Interview mit Niki Lauda nach dem GP Singapur 2017

„Eine kleine Vorentscheidung“

Niki Lauda & Toto Wolff - GP Singapur 2017 Foto: Wilhelm 21 Bilder

Niki Lauda fiel ein Stein vom Herzen. Mercedes gewinnt auf einer Ferrari-Strecke. Wir sprachen mit dem Mercedes-Außenminister über die Verwandlung des Autos, die Situation in der WM und den Startcrash.

Wieso waren die Mercedes im Training so langsam und im Rennen so schnell?

Lauda: Das kann dir kein Mensch erklären. Ich schon gar nicht. Wenn du mit Intermediates im Regen losfährst, ist sowieso alles anders. Da war unser Auto wieder in der Balance. Als wir dann auf die Trockenreifen gewechselt haben, haben wir unter den Bedingungen vom Sonntag auf einmal den Grip gefunden.

Lag es an den kühleren Temperaturen?

Lauda: Im Prinzip ja. Aber warum das so ist, weiß keiner.

Auch eure schlauen Ingenieure nicht?

Lauda: Auch die nicht. Im Training sind wir vom Unter- ins Übersteuern gefallen. Im Rennen ist das Auto plötzlich in Balance, und der Lewis fährt die schnellsten Runden. Das Auto kam wieder zusammen, und dann geht‘s. Warum, müssen wir klären.

Wie wichtig ist es, diese Frage zu beantworten?

Lauda: Wir müssen verstehen, wann die Reifen so arbeiten, dass wir Balance ins Auto kriegen. Das ist der springende Punkt. Im Training haben wir es nicht geschafft. Unter anderen Bedingungen ging es plötzlich.

War das eine Vorentscheidung in der WM?

Lauda: Mit 28 Punkten Vorsprung heimfahren, ist schon mal nicht schlecht. Bis jetzt hatten wir immer nur Abstände von zwei, drei Punkten in die eine oder andere Richtung. 28 sind schon ein Polster. Ich würde sagen: Das war eine kleine Vorentscheidung.

Umso mehr, weil Mercedes auf einer Ferrari-Strecke gewonnen hat?

Lauda: Für Ferrari war es logischerweise eine Voll-Katastrophe. In Singapur hätten sie volle Punktzahl machen können und fahren mit null nach Hause.

Wer trägt die Schuld beim Startcrash?

Lauda: Es ist ganz einfach. Sebastian hat das gemacht, was der Mann an der Spitze immer macht. Er hat gemerkt, dass der Verstappen kommt und will ihm die Tür zumachen und ihn abdrängen. Was er nicht sehen konnte ist, dass auf der anderen Seite Kimi angeflogen kam. Der arme Verstappen kann null dafür, der Kimi noch weniger.

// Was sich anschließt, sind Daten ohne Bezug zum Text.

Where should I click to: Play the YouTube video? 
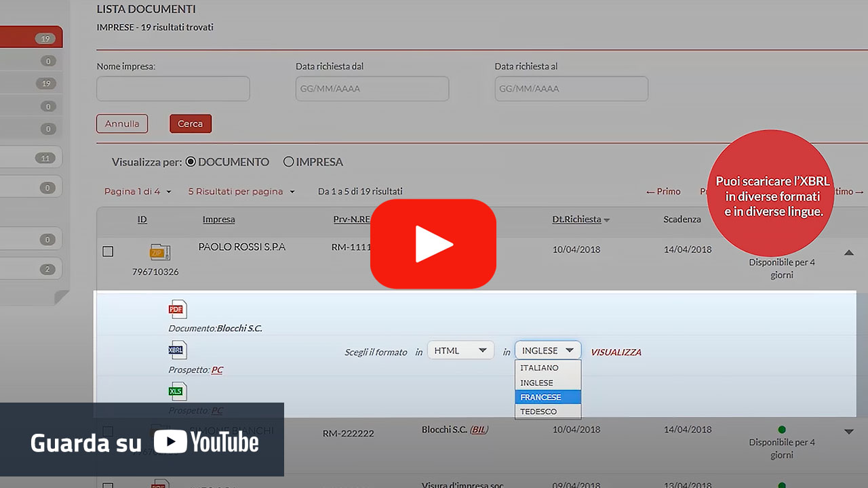tap(433, 244)
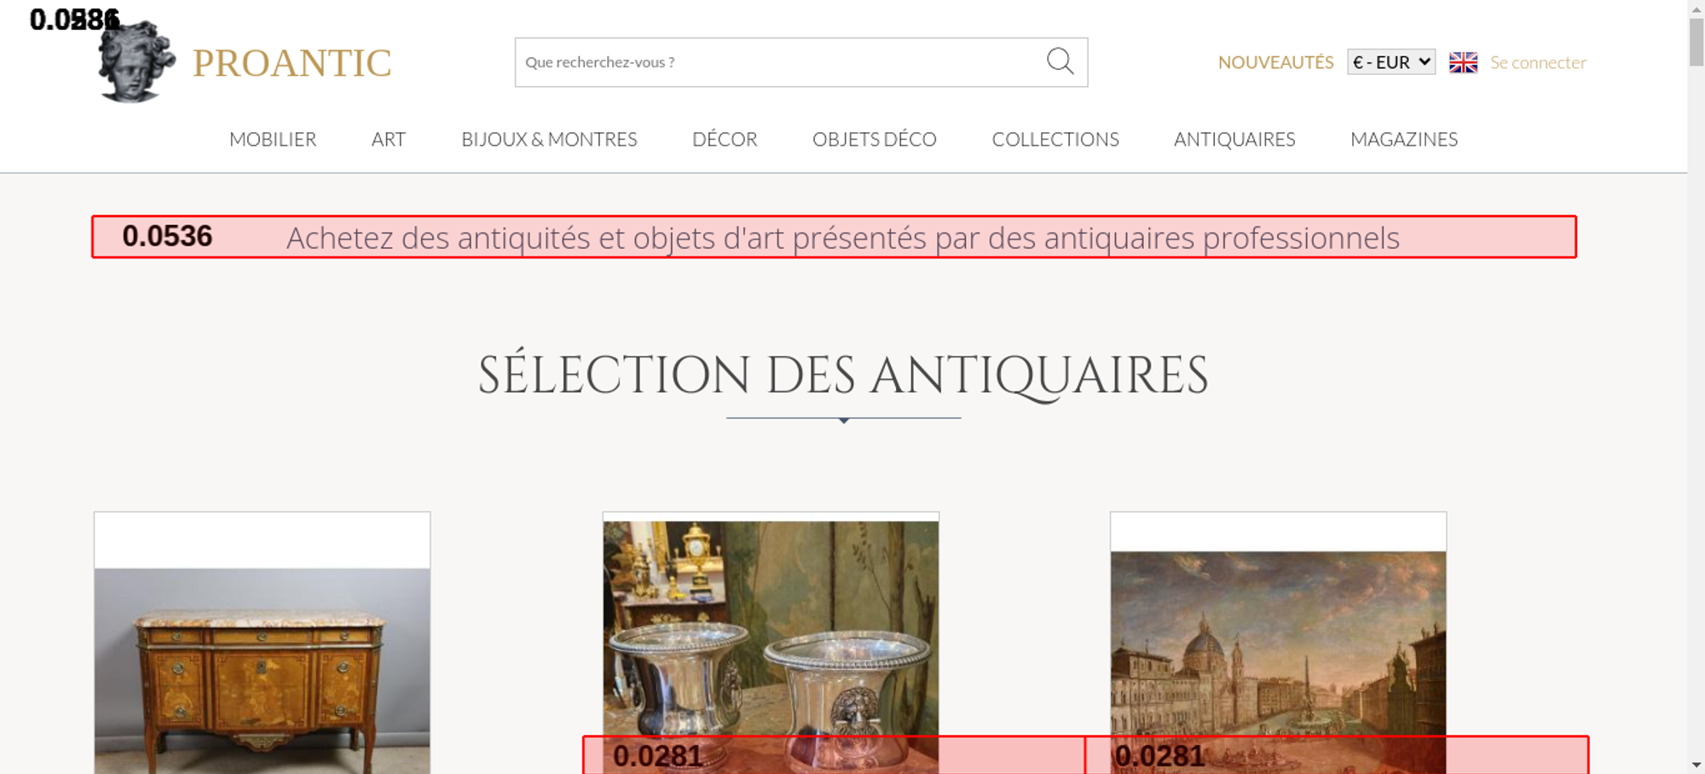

Kann man Vettel einen Vorwurf machen, wenn er nicht wissen kann, wo Räikkönen ist?

Lauda: Du kannst so lang diskutieren wie du willst. Er hat keine Punkte gemacht. Also war was falsch. Es war auf jeden Fall unnötig. Wenn das unseren Fahrern passiert wäre, müssten wir intern drüber reden. Wäre Vettel gerade weitergefahren, wäre er als Erster in die erste Kurve reingekommen. Das Risiko, mit dem Schlenker nach links eine Kollision auszulösen, war einfach zu groß.

Ihre Prognose für Malaysia?

Lauda: Da sollten wir wieder normal unterwegs sein. Da geht es wieder rund zwischen Ferrari und uns und vielleicht Red Bull. Für den Moment bin ich hochzufrieden.